A spokesman for SBC, the nation's largest DSL provider with more than 1 million customers, said the local-phone giant is considering several new DSL technologies.

"We are looking at a number of different flavors of DSL in our labs right now," said spokesman Fletcher Cook. "If (our customers) need more bandwidth, we're going to be there."

G-dot what?
G.SHDSL is short for the formal single-pair, high-bit-rate digital subscriber line, more casually known as symmetric high-speed digital subscriber line.

Approved by the International Telecommunication Union in February, G.SHDSL is a standard for a DSL technology capable of speeds of 2.3mbps (megabits per second), or up to 4.6mbps in some cases.

The data-transfer speeds are symmetric, meaning people can download and upload information at the same rate. Some versions of DSL technology offer faster downloads than uploads.

The new technology also can be delivered to customers farther than 18,000 feet, or about 3 miles, from the phone company switching facility by using repeaters--equipment that boosts the signal over distances. With other versions of DSL, this approximately 3-mile distance has limited the number of consumers and businesses capable of getting high-speed Net service in the past.

DSL signals typically degrade over distance, limiting the download speeds for some faraway customers.

Analysts and industry experts believe G.SHDSL will eventually replace today's DSL options, which primarily target either consumers or small businesses.

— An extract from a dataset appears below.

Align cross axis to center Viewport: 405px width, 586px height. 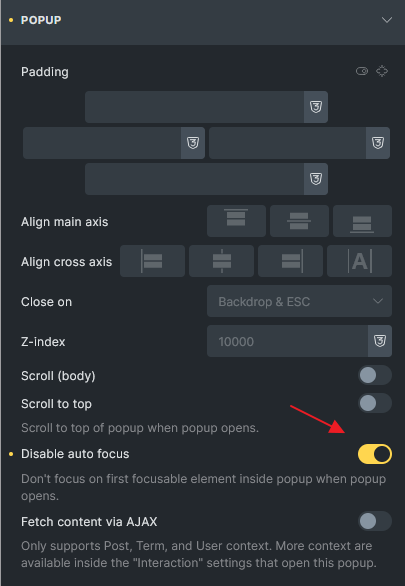click(222, 261)
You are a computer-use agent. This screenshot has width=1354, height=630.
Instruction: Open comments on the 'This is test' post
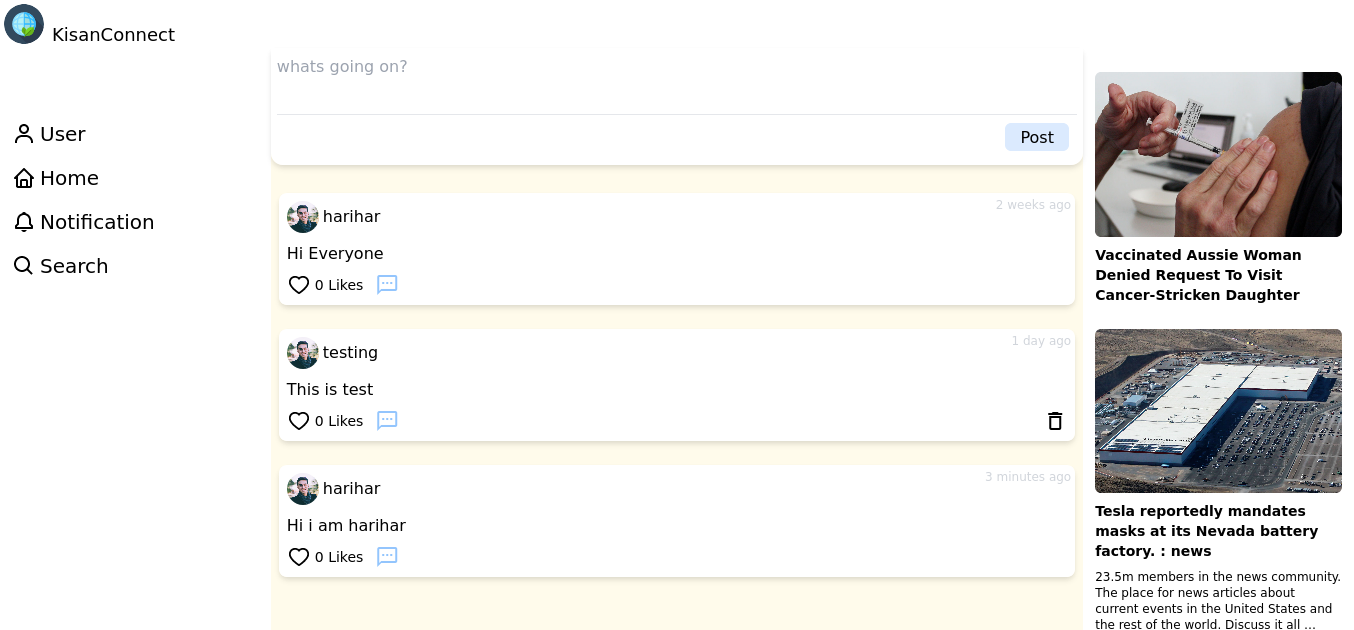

"It is being deployed in Europe today. They've just finished some of the trial phases," said Mark Peden, a member of the board of directors for the DSL Forum, a nonprofit organization to promote DSL. "What's going on in the U.S. is there are a number of lab trials with G.SHDSL. Competitive carriers have indicated that they plan to transition to it once it becomes available."

Despite the fast download speeds, most business DSL offerings today are unsatisfactory for all but the smallest business or home office. Few companies would attempt to host a Web site using today's business DSL technology, analysts say.

"Current SDSL is only good for low-end customers and small businesses," TeleChoice's Hurley said.

G.SHDSL is likely to be targeted at business customers when it is available in the United States, experts say.

DSL Forum's Peden expects to see some commercial availability as early as next quarter in Europe and early next year in the United States.

DSL is engaged in a battle with cable modems for broadband supremacy. Cable modems are primarily used by residential consumers, while DSL is used by both businesses and consumers. In the consumer market, cable leads in download speeds and customers, but G.SHDSL could help change that for the DSL sector.

DSL cousin not dead yet
But even though more speed will be available to DSL users, some within the industry think the current standard, ADSL, is far from extinction. ADSL, or asymmetric digital subscriber line technology, is widely used among residential consumers, which outnumber business customers.

"There will always be more lines of ADSL deployed than other DSL technologies," said Jay Fausch, a senior director of marketing at telecom equipment maker Alcatel, which makes both ADSL and S.HDSL equipment.

Fausch says ADSL can receive information at up to 8mbps but can only transmit at a rate of 0.8mbps.

This speed suits the home user, since the usual kinds of traffic sent from homes are e-mails and requests for Web pages, which consume relatively small amounts of bandwidth. The higher "downstream" speed also allows people to more easily receive larger incoming applications like streaming radio, MP3 files and graphics files.

Fausch believes that Web sites and storage centers, which send such bandwidth-heavy files, are more likely to migrate to the higher-speed technology, but that sheer numbers will still favor ADSL. "There are many more homes than there are businesses," he said.

Still, as Web surfers use larger applications like streaming video, DSL will have to adapt accordingly to compete with other Internet access technologies like cable, which pressures DSL equipment makers to improve receiving speeds.

"My personal view is that applications will test downstream limits more than upstream limits," Fausch said.